If you’ve been around here for a bit, you know that I subscribe to the Culture Study newsletter from Anne Helen Petersen. I think I started for her commentary on toxic jobs (heh) but the stuff she writes about communities of care is what I can’t get enough of lately.

I could pull quote just about the entire newsletter from last week, about why it’s hard to accept help:

You haven’t been around examples of healthy community or dependence — particularly within your family — and don’t have models of what it means to safely ask for help. This is particularly true for people whose independence is, in some way, a trauma response, but I also think it’s true of people who grew up in homes where the adults were solitary or isolated, or where everyone in the family talked shit about other members of the family who asked for help.

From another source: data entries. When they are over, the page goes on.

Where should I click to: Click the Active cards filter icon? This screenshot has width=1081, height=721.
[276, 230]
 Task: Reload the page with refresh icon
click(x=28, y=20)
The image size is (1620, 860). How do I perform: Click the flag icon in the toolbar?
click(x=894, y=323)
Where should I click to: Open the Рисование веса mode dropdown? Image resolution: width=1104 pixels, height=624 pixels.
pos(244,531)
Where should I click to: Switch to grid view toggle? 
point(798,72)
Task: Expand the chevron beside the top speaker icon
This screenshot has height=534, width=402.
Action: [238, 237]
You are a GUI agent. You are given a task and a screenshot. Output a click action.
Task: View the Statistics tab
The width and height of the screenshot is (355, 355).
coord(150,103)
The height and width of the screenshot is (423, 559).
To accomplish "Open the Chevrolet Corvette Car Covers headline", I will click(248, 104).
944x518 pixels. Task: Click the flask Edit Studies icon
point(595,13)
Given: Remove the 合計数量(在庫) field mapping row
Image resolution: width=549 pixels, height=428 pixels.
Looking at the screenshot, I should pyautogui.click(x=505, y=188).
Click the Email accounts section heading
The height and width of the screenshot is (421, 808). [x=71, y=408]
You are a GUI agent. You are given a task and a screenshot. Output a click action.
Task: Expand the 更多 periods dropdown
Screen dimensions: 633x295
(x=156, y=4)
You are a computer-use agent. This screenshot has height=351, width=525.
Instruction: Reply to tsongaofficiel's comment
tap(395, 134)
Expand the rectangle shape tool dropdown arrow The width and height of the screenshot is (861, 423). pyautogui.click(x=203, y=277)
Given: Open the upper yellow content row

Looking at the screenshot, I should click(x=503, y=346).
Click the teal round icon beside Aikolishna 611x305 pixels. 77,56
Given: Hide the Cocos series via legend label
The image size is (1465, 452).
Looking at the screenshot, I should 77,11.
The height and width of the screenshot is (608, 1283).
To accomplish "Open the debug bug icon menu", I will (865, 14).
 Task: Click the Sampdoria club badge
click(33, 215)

But the meat of the article is a document template for outlining what help you would need and want most (food, errands, a walk, etc.). Then you can send your answers to your friends and family and they can fill theirs out and suddenly you’re not in the loop of “What can I do?” “Oh nothing, it’s ok.”

In summation, THIS:

It’s wrong to think of community as tit-for-tat, I-give-so-I-get, but offering care invites engagement….and accepting care models vulnerability. We cannot assume that others don’t have space to care for us, just as we cannot convince ourselves that we do not have space for others. You are not a burden; you are beloved.